[Records from a data source]
== Segment start ==
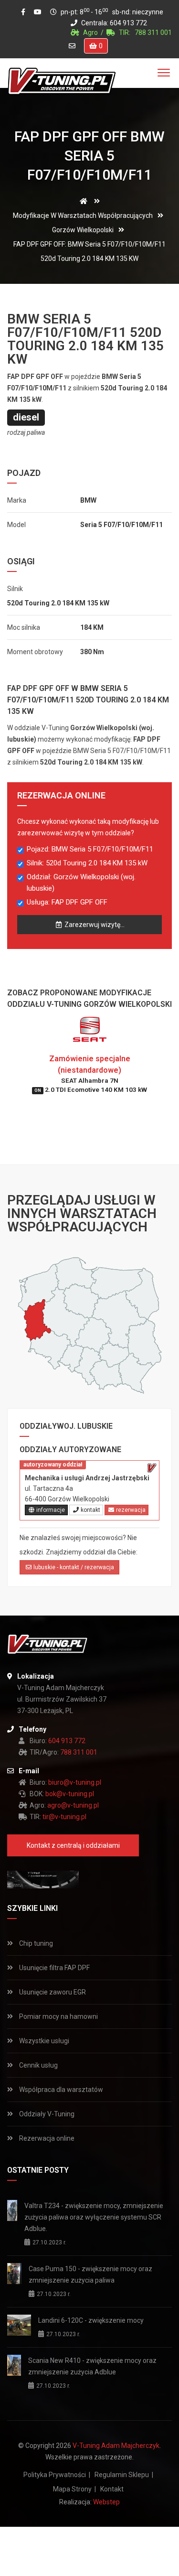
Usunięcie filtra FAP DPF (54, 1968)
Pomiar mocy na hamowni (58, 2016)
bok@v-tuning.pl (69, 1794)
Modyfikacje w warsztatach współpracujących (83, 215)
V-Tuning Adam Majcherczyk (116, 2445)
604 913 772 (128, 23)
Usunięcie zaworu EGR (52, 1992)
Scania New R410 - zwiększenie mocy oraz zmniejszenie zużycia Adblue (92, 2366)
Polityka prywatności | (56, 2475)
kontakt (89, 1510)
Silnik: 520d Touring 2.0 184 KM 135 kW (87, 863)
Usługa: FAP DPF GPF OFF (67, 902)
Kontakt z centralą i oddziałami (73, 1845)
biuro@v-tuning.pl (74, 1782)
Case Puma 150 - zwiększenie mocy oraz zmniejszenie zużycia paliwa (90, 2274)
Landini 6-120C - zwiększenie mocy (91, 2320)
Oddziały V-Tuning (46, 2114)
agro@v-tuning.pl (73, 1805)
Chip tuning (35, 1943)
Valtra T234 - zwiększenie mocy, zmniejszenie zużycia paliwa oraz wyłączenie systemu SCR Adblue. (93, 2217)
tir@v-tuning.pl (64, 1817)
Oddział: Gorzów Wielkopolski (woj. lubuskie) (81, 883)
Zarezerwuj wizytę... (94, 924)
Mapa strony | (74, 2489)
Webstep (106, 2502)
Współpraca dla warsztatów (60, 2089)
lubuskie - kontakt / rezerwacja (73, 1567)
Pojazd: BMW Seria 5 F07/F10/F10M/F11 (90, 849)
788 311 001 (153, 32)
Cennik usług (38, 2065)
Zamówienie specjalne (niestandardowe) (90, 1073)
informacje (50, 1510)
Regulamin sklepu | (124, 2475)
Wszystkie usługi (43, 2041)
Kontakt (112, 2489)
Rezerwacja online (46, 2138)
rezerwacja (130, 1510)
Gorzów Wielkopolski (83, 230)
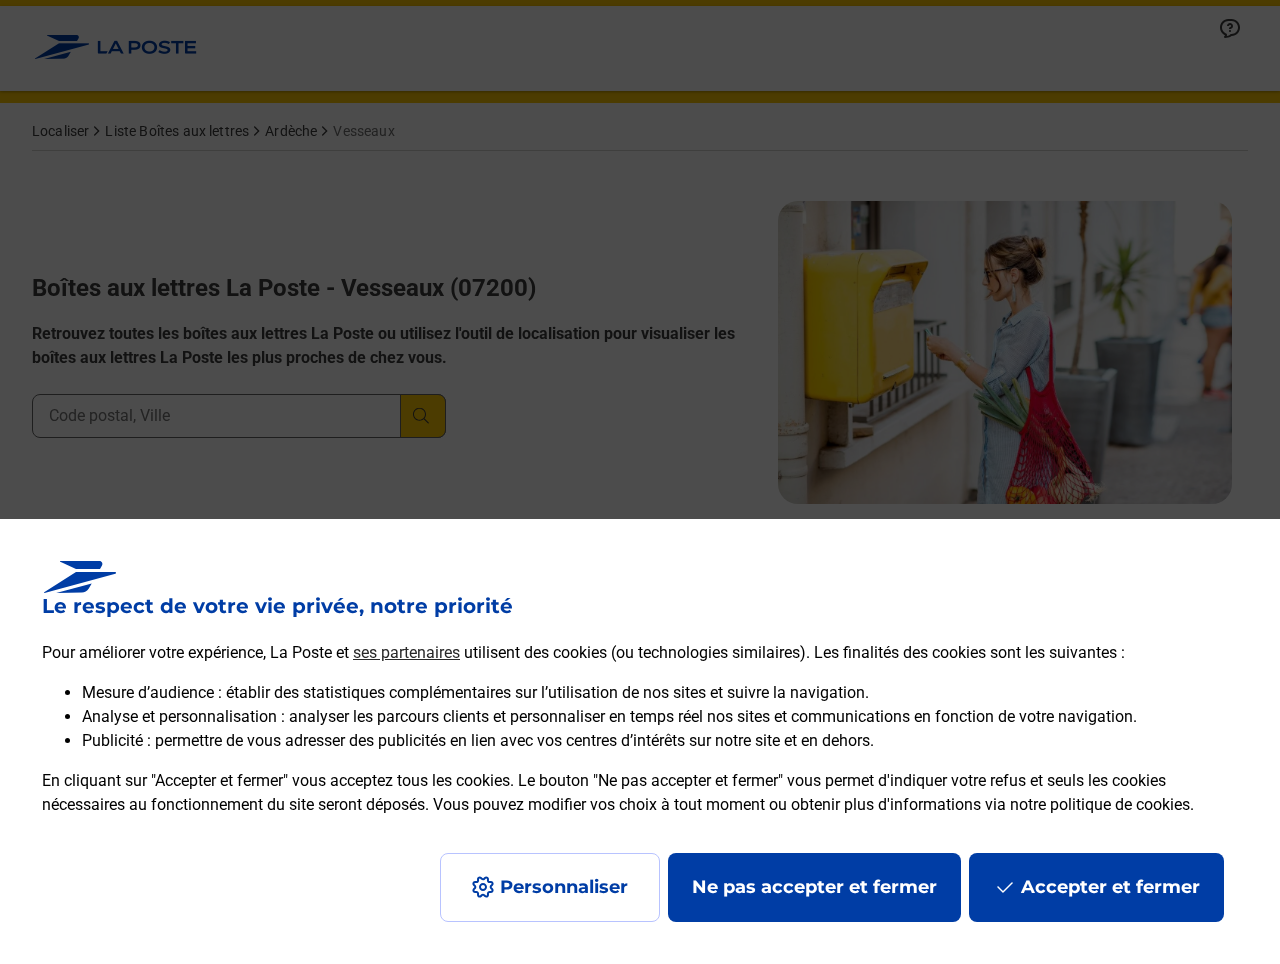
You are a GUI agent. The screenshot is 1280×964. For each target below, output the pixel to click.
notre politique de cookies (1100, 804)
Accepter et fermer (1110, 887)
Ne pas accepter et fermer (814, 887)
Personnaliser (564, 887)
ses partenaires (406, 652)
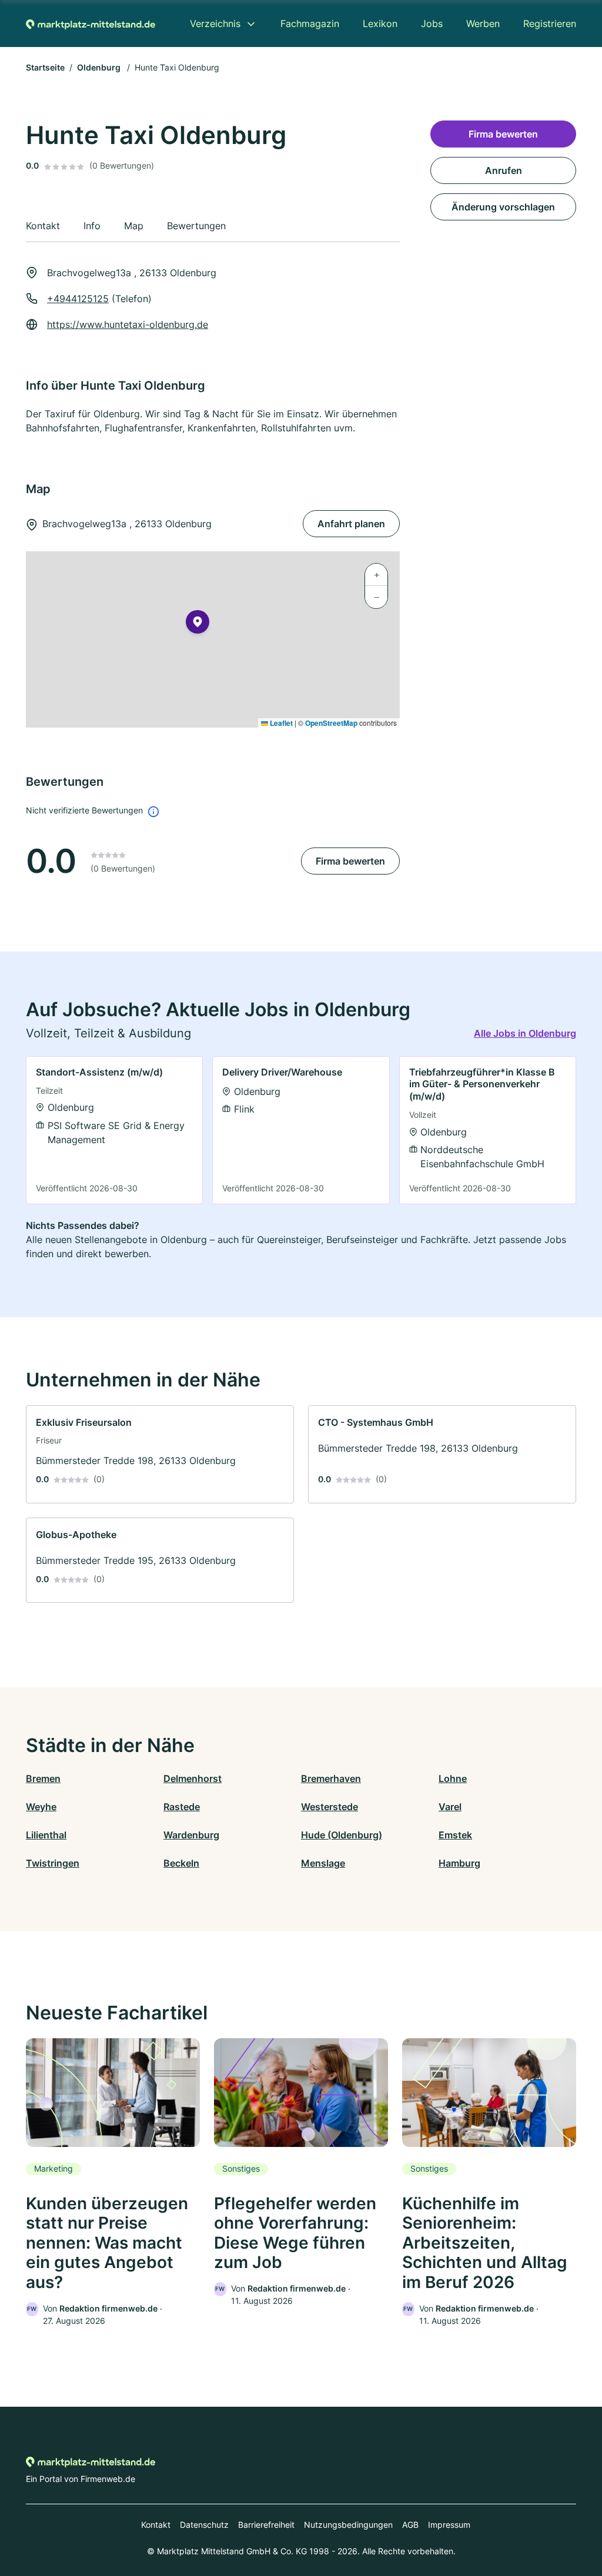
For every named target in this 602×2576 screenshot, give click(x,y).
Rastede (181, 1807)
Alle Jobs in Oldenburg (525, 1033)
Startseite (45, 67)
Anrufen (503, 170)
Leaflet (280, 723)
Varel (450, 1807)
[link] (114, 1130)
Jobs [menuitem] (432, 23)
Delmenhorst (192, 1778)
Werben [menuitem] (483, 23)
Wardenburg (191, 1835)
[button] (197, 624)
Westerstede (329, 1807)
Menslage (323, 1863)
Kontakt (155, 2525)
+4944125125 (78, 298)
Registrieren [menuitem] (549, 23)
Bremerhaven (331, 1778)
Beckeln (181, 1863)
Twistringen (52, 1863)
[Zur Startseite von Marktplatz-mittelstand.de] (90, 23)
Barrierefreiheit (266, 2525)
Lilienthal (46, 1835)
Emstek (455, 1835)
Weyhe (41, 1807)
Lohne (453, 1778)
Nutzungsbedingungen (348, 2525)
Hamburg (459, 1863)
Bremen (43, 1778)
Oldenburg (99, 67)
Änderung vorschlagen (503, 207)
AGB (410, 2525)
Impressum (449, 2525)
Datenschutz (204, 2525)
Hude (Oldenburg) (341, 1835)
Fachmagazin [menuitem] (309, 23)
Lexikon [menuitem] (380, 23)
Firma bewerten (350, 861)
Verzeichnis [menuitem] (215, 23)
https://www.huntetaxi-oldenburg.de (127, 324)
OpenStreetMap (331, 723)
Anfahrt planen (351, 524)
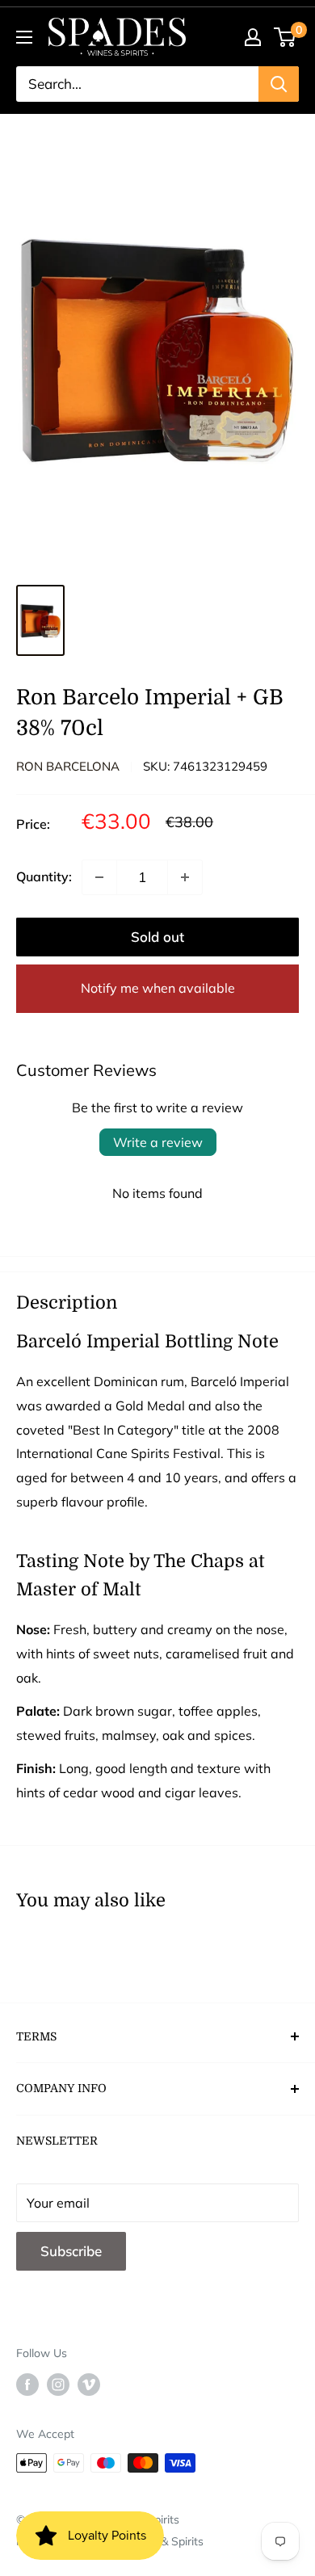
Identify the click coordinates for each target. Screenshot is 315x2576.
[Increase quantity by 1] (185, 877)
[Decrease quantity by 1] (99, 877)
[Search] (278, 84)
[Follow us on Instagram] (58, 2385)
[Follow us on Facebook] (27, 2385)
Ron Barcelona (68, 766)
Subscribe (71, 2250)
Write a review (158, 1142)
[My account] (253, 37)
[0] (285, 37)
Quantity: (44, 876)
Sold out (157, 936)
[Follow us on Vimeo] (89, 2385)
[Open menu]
== Segment end ==
*What is required*
Search the entries for "paliwa" and copy each matching line.

*Answer for the task*
Case Puma 150 - zwiększenie mocy oraz zmniejszenie zużycia paliwa (90, 2274)
Valtra T234 - zwiększenie mocy, zmniejszenie zużycia paliwa oraz wyłączenie systemu SCR Adblue. (93, 2217)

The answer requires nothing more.